Work instruction >> Read through the records below and copy each line that uses the word "ШКОЛУ".

Records to use >>
<<<<

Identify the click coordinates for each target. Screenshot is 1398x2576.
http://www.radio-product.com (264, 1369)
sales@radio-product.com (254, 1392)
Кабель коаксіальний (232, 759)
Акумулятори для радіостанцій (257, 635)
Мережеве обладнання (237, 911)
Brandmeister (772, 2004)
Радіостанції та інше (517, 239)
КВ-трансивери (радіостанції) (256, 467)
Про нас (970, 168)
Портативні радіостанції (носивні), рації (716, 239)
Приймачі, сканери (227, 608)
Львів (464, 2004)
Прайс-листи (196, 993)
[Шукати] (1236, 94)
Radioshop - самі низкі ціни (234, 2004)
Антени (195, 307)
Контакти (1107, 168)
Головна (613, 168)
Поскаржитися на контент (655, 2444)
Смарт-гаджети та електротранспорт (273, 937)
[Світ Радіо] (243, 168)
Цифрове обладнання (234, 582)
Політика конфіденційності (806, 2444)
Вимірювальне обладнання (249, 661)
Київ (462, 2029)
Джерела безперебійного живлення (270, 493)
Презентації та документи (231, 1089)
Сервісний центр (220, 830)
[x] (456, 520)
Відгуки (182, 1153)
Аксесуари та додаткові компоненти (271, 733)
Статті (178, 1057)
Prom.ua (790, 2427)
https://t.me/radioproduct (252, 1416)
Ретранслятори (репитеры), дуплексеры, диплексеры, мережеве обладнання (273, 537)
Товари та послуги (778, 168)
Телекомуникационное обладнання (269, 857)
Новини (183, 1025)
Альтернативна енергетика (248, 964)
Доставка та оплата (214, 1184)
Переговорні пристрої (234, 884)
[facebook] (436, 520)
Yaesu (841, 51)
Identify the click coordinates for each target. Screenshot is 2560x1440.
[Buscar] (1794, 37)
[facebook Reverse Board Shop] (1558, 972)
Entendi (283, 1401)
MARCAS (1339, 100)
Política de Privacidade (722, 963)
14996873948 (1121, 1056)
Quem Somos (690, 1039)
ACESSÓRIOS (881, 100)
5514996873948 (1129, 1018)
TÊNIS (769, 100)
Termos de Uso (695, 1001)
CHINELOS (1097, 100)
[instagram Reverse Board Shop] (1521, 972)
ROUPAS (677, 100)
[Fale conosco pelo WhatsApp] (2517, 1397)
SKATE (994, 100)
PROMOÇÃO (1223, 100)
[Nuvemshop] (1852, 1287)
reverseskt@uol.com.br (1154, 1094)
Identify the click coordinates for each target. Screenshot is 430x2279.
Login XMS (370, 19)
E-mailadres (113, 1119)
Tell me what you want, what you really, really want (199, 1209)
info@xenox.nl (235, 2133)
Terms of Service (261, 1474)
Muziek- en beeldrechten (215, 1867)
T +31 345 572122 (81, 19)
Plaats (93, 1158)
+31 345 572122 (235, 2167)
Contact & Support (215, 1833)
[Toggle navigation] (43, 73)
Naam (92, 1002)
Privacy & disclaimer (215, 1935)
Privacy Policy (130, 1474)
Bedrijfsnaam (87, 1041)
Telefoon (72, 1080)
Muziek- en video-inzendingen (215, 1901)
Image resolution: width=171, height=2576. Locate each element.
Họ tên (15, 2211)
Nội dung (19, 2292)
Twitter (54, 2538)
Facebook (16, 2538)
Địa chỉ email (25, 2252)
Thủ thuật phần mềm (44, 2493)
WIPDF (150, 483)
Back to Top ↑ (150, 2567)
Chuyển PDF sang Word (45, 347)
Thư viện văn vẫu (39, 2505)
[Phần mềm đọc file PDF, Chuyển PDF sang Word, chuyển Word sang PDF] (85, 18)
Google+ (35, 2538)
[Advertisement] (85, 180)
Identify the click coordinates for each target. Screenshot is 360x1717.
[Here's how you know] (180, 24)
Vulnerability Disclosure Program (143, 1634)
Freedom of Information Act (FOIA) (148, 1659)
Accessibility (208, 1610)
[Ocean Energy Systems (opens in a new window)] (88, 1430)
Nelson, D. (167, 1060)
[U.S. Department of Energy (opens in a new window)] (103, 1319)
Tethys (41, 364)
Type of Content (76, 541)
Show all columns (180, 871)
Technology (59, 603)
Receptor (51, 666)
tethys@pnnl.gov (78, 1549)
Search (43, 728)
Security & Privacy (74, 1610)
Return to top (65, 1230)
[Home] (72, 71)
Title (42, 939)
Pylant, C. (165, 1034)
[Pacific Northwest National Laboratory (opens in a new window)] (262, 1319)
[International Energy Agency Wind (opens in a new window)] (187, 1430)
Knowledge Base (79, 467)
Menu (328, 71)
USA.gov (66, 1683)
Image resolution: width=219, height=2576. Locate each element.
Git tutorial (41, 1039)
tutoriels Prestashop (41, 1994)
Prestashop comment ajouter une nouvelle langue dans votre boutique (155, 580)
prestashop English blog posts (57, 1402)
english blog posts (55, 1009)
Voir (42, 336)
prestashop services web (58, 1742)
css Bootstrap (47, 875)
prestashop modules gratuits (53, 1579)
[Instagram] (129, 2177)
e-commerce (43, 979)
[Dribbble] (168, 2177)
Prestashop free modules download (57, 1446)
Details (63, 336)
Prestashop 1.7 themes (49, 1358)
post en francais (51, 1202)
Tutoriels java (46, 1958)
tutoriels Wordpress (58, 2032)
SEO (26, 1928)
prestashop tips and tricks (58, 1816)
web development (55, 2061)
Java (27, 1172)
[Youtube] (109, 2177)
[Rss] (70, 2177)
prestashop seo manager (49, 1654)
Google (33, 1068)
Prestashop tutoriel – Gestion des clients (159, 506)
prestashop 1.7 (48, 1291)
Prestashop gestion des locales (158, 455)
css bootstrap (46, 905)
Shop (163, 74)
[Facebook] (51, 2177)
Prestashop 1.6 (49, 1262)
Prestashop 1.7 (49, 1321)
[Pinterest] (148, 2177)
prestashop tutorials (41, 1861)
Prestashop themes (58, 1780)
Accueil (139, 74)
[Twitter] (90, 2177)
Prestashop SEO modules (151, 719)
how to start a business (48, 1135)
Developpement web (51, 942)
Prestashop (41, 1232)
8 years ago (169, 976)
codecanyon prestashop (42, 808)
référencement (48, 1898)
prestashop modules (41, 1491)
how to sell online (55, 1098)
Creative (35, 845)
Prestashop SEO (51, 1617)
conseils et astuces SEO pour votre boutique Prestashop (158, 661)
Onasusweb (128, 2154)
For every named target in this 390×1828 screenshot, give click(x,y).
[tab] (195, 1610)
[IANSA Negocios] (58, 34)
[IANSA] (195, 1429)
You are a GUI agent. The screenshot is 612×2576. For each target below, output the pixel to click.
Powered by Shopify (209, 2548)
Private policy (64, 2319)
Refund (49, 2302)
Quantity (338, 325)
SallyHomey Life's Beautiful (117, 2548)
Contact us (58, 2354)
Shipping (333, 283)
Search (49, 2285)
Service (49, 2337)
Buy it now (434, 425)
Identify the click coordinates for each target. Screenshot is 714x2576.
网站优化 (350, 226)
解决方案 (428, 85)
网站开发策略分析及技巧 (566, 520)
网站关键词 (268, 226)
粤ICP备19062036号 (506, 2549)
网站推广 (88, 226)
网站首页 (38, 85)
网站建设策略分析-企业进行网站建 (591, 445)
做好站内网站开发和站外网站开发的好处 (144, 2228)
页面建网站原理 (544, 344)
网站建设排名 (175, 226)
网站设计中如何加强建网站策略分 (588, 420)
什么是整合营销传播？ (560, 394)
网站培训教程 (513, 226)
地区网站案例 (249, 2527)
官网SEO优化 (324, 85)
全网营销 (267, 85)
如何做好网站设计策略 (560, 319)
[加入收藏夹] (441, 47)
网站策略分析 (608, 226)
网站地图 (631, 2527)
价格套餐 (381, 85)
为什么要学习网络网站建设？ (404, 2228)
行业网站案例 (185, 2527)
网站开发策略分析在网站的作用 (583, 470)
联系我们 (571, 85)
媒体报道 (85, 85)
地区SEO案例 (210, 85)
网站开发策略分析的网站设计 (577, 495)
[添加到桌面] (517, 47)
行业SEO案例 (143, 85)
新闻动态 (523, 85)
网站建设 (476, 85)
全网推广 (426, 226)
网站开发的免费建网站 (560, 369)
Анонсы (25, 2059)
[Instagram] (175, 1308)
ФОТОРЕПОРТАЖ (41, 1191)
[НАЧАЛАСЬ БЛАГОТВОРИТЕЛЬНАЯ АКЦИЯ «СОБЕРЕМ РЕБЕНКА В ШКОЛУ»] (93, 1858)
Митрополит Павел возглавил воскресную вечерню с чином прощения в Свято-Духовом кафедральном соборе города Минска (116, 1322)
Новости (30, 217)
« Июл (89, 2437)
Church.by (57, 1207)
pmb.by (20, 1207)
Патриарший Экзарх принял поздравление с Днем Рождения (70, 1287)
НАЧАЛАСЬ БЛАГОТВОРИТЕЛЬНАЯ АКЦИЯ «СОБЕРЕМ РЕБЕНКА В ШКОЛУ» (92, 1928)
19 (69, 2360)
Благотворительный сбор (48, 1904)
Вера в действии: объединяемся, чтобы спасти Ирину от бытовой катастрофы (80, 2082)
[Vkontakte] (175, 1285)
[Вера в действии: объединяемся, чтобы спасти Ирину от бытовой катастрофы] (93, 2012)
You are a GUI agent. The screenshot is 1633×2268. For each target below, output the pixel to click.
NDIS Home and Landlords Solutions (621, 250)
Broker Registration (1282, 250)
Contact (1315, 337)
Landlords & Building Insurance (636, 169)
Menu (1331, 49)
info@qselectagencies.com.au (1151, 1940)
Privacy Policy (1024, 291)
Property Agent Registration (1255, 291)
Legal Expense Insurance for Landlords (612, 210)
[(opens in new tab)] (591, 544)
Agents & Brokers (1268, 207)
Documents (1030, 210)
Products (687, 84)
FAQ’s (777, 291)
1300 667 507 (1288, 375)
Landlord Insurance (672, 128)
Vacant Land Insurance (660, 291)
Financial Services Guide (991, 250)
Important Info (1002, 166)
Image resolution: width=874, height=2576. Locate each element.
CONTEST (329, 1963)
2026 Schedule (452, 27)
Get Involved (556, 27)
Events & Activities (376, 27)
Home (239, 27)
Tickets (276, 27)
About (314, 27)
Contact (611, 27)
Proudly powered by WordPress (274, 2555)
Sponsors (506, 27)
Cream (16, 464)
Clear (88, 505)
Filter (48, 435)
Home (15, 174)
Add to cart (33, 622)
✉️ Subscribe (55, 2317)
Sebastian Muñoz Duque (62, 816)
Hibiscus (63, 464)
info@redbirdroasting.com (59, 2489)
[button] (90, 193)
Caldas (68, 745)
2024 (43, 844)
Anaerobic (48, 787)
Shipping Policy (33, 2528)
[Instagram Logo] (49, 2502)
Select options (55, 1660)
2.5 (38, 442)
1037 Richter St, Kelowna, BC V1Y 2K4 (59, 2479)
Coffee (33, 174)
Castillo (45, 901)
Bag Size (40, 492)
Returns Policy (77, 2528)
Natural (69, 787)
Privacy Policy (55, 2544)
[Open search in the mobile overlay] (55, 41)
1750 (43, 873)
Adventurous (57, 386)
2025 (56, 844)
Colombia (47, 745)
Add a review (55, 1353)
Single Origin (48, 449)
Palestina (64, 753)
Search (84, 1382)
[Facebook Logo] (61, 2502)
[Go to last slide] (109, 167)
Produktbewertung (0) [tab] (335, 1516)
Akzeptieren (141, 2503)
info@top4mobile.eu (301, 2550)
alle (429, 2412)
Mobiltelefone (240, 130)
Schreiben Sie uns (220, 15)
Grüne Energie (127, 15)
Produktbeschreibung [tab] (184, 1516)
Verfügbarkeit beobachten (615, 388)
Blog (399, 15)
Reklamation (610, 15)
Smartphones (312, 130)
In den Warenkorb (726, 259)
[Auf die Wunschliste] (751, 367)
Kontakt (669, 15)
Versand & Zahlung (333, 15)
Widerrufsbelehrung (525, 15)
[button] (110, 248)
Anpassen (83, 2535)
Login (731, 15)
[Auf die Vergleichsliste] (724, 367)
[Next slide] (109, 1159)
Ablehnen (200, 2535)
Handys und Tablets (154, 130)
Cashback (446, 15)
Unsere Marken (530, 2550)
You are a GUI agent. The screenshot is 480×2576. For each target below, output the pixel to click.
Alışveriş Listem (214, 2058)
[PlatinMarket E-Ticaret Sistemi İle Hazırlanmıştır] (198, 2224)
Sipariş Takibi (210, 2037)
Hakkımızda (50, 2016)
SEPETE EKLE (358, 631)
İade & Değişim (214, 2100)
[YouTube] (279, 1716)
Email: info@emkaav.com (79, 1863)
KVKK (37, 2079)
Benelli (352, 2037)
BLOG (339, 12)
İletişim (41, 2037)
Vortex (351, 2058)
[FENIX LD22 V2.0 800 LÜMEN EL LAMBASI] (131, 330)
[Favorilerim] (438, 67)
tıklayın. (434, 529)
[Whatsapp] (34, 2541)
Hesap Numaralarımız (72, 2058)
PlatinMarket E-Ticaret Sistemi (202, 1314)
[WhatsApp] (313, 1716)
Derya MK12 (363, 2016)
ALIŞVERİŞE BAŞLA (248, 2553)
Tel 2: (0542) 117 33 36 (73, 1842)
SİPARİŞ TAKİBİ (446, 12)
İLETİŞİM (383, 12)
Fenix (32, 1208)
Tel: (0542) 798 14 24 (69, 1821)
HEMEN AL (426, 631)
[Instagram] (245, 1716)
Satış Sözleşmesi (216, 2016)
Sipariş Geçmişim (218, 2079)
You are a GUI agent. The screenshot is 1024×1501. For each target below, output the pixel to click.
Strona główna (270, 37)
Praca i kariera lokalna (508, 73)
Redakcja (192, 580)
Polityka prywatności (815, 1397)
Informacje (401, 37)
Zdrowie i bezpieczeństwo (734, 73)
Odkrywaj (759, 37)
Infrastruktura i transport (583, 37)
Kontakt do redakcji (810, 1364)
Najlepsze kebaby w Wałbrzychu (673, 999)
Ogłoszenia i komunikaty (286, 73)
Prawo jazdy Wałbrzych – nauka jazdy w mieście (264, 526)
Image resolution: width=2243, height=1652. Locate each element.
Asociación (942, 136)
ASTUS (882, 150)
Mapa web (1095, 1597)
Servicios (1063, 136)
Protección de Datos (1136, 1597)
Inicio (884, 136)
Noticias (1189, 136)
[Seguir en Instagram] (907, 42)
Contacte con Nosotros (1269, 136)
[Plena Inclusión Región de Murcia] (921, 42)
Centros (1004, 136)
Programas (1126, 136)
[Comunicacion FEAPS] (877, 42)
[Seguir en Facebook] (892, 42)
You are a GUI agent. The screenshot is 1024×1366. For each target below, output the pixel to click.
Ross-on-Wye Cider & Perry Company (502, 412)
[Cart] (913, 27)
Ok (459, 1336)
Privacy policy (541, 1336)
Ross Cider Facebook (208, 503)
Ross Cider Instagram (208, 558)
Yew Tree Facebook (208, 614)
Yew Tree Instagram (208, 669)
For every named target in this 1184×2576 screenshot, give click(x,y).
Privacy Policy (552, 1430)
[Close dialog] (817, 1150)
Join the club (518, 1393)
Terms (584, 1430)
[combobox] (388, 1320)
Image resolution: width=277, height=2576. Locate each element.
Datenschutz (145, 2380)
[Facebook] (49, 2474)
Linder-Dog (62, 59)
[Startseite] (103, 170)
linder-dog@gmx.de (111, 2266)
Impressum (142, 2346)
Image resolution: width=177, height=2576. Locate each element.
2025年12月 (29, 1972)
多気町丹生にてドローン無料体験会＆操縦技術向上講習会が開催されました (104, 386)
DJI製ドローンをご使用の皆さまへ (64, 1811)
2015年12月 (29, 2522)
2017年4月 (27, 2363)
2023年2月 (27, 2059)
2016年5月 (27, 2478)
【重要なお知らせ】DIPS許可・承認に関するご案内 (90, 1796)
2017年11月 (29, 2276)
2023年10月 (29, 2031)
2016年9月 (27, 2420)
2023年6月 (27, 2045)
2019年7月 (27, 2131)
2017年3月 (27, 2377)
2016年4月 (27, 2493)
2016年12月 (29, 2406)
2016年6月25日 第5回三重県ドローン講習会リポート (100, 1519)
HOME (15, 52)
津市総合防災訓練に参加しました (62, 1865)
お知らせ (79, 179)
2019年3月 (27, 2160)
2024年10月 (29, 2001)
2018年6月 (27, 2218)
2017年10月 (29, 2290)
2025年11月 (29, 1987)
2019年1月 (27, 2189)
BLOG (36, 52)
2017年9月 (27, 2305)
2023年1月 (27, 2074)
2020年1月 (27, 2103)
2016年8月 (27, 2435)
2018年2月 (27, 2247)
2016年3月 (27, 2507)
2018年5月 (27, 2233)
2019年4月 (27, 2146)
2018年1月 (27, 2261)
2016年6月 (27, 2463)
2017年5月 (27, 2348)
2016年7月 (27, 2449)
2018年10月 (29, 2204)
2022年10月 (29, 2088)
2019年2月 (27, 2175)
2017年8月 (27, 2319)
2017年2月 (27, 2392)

>>>>

Exercise result >>
[НАЧАЛАСЬ БЛАГОТВОРИТЕЛЬНАЯ АКЦИЯ «СОБЕРЕМ РЕБЕНКА В ШКОЛУ»] (93, 1858)
НАЧАЛАСЬ БЛАГОТВОРИТЕЛЬНАЯ АКЦИЯ «СОБЕРЕМ РЕБЕНКА В ШКОЛУ» (92, 1928)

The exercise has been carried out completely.